• Recorded information
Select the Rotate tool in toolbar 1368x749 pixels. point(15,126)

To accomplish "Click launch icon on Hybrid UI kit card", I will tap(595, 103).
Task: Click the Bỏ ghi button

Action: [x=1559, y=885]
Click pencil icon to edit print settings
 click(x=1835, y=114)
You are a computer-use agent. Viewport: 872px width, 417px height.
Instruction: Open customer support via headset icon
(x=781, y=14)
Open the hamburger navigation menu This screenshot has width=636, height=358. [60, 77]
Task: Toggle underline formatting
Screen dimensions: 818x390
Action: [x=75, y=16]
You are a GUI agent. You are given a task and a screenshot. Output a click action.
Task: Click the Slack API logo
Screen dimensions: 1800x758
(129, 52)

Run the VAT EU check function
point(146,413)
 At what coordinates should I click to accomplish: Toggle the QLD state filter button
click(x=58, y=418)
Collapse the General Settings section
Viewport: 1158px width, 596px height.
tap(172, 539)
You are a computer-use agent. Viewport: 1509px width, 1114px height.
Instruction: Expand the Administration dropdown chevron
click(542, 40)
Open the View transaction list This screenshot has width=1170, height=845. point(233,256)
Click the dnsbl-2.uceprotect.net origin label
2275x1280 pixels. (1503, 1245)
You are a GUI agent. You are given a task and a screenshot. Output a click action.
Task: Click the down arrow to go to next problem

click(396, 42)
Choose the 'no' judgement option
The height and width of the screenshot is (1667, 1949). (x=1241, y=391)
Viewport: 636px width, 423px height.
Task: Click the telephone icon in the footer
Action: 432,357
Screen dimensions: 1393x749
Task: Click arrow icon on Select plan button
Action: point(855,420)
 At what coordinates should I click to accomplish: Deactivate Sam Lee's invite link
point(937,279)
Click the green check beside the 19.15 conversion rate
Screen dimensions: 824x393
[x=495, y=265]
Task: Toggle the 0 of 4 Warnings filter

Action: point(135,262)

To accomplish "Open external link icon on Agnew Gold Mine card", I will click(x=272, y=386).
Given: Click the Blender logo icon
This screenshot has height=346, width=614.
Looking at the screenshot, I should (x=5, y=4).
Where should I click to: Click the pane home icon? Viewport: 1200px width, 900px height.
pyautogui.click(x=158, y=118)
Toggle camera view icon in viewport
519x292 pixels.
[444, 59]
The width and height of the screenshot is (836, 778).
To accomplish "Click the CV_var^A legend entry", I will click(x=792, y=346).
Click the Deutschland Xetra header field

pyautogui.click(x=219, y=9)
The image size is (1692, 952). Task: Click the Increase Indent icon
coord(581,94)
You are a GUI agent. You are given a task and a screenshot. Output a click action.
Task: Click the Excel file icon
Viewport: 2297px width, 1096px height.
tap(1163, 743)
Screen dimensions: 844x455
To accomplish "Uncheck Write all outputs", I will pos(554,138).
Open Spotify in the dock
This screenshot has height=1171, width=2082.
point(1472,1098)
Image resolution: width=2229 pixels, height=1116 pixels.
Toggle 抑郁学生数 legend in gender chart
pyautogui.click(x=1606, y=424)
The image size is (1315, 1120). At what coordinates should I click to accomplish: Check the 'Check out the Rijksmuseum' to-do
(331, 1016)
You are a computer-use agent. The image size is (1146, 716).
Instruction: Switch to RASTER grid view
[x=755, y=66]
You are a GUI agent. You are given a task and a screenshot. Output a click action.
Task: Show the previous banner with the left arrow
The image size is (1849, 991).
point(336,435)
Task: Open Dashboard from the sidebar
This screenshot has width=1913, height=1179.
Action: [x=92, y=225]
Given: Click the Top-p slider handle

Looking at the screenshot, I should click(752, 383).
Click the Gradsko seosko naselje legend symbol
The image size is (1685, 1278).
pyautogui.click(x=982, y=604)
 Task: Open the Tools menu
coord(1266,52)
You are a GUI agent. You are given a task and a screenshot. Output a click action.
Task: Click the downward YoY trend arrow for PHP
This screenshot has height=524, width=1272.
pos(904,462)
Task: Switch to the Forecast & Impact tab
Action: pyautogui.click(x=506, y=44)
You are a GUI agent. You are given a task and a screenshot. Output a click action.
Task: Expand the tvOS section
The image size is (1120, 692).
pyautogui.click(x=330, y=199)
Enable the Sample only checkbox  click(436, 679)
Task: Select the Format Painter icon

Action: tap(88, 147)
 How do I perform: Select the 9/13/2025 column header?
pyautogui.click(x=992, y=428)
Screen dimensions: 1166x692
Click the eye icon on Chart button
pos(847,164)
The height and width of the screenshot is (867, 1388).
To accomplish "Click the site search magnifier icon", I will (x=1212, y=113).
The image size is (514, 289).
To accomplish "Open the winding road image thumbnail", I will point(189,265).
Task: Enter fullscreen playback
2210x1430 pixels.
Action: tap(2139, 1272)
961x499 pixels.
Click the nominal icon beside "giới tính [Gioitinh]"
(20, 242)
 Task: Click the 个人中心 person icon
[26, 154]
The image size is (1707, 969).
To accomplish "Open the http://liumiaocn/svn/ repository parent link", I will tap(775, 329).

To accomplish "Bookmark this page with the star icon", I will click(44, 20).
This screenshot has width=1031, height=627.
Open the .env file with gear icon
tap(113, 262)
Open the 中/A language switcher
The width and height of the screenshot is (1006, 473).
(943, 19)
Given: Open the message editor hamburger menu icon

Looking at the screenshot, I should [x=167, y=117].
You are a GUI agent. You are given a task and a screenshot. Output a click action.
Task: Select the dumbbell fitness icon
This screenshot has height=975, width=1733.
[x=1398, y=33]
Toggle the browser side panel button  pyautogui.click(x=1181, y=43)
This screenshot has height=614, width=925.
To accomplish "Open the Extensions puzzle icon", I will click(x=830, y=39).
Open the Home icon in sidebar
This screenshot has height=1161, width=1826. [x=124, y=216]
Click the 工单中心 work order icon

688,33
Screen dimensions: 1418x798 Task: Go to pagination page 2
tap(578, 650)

• Problem to work on
Print the lines of the material, exactly and only, from the line that contains "Screen dimensions: 1418x798" down to and including the final line.

• Finished task
Screen dimensions: 1418x798 Task: Go to pagination page 2
tap(578, 650)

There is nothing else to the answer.